* STATED TASK *
Update the records starting at "This screenshot has width=860, height=506." and ending at "Click the 2023 legend color swatch" by replacing "legend color swatch" with "legend marker", keeping everything else unchanged.

━━ MATERIAL SUPPLIED ━━

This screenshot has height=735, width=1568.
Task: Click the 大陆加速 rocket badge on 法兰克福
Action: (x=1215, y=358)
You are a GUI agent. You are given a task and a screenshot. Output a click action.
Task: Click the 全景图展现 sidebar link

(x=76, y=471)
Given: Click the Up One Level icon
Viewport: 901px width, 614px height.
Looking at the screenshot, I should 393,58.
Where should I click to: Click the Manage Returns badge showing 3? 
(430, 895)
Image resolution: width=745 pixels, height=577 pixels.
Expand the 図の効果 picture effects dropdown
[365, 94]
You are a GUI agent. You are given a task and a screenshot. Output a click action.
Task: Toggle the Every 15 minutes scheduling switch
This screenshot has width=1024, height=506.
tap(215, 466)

━━━
━━ MATERIAL SUPPLIED ━━

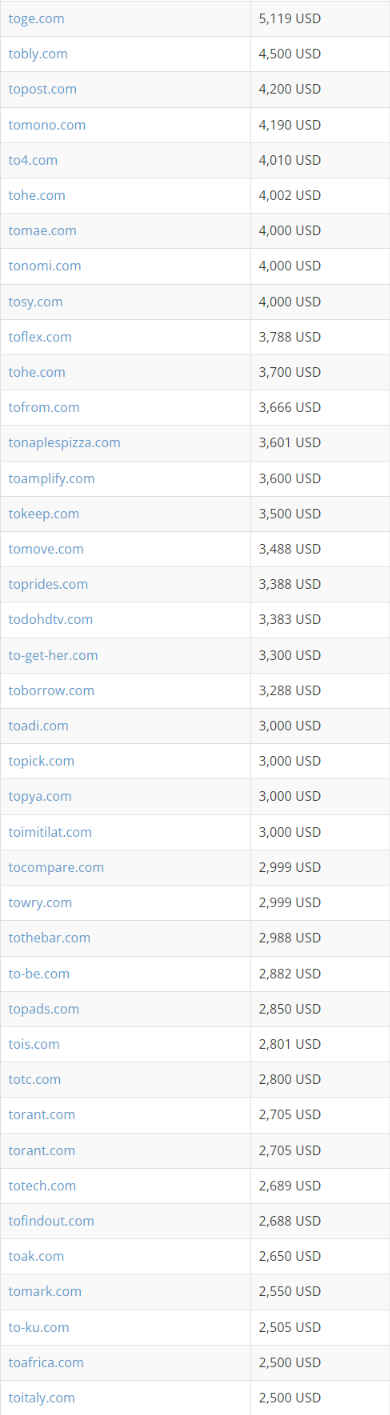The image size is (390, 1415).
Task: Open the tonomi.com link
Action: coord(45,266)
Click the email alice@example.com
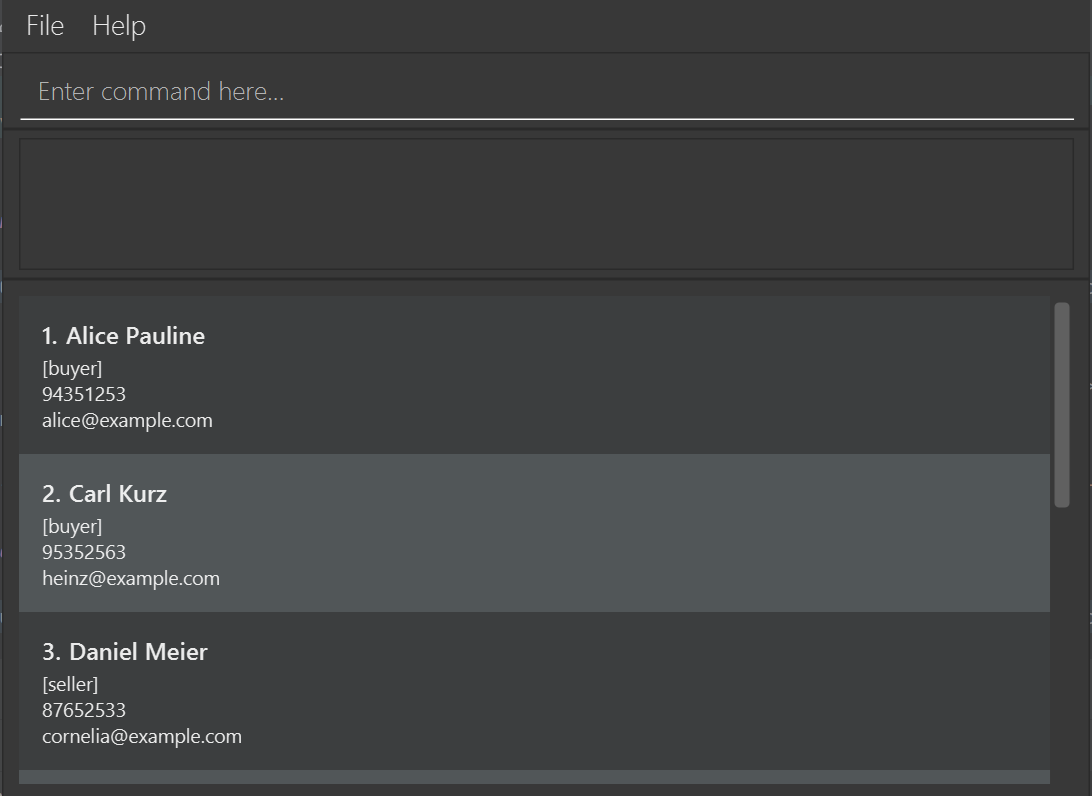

━━━
━━ MATERIAL SUPPLIED ━━

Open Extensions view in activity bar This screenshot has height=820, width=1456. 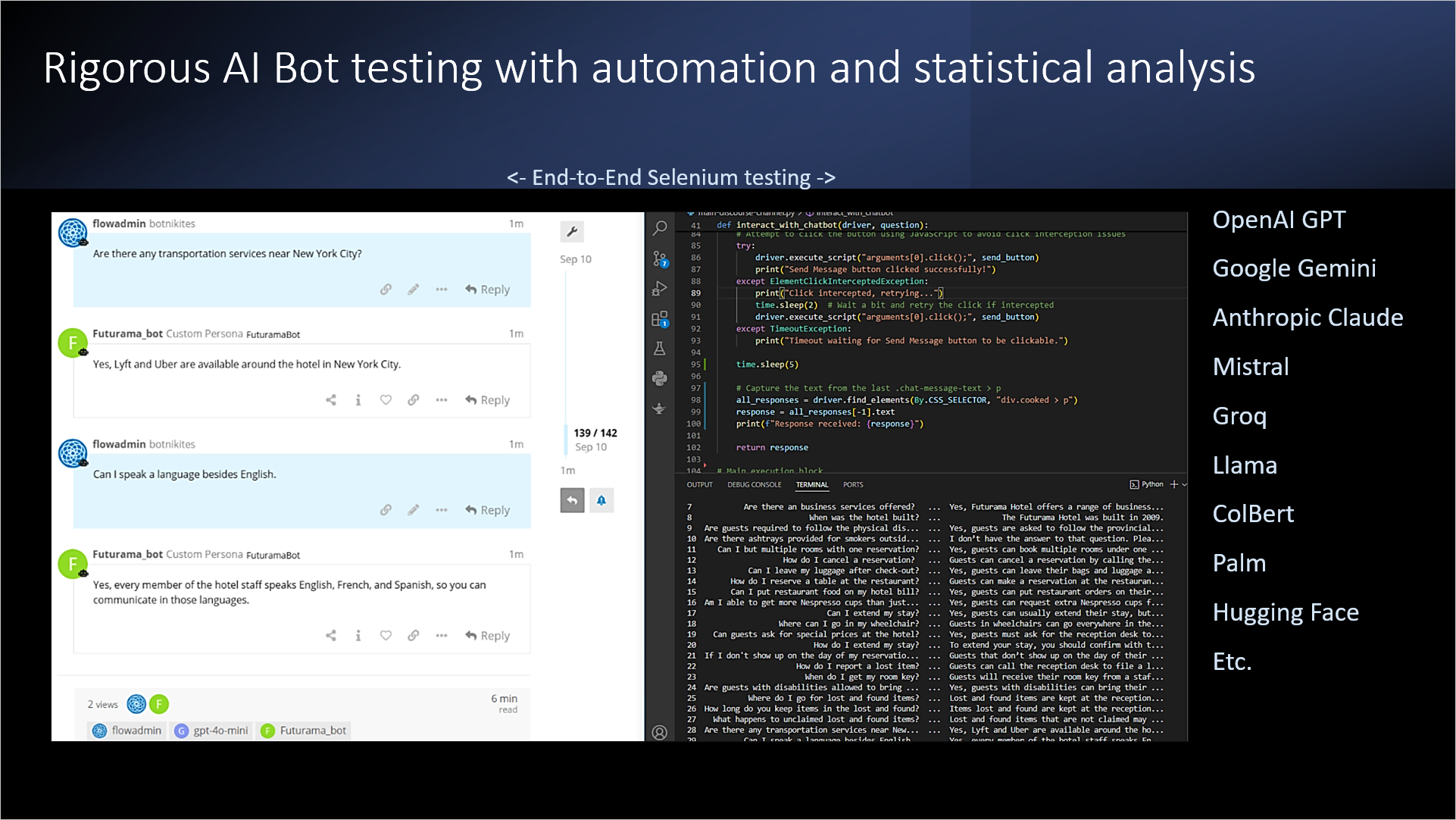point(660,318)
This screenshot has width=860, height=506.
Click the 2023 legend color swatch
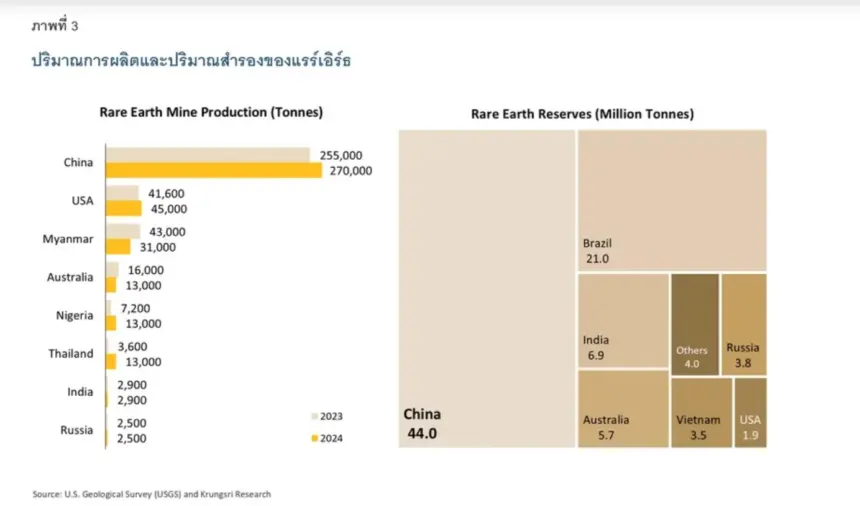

━━━

* SOLUTION TO THIS TASK *
This screenshot has width=860, height=506.
Click the 2023 legend marker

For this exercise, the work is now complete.